17. Implementing Logic Circuits from Expressions
Once a Boolean expression is minimized (either SOP or POS), the next step is to translate it into a physical circuit using logic gates.
SOP Implementation (AND-OR Structure)
SOP (Sum-of-Products) expressions naturally map to a two-level circuit structure:
- Level 1: AND Gates: Each product term (e.g., $A\overline{B}C$) requires an AND gate. The inputs to these gates may require inverters if the variable is complemented.
- Level 2: OR Gate: All the outputs of the AND gates are fed into a single large OR gate to produce the final sum.
Example: $Y = A\overline{B} + B C$
- One 2-input AND gate for $A\overline{B}$.
- One 2-input AND gate for $B C$.
- One 2-input OR gate connects the results.
POS Implementation (OR-AND Structure)
POS (Product-of-Sums) expressions map to the dual structure:
- Level 1: OR Gates: Each sum term (e.g., $A + \overline{B}$) requires an OR gate.

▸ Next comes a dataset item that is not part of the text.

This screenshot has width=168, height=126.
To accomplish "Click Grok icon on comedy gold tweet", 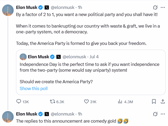I will click(155, 114).
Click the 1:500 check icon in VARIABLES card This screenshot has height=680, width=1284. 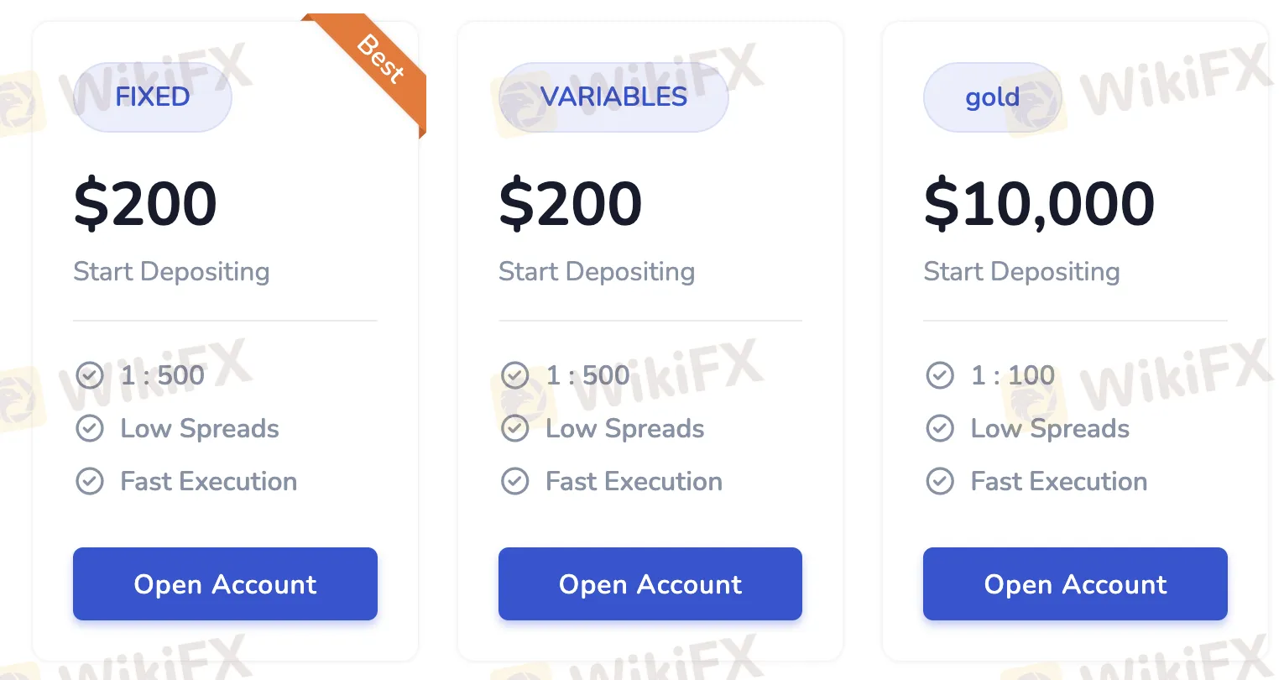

- Level 2: AND Gate: All the outputs of the OR gates are fed into a single large AND gate to produce the final product.
Using Universal Gates (NAND/NOR)
In many applications, ICs only contain NAND or NOR gates. We can implement any SOP circuit using only NAND gates (NAND-NAND configuration) and any POS circuit using only NOR gates (NOR-NOR configuration). This is achieved by applying De Morgan's theorems to push the inversions through the gates.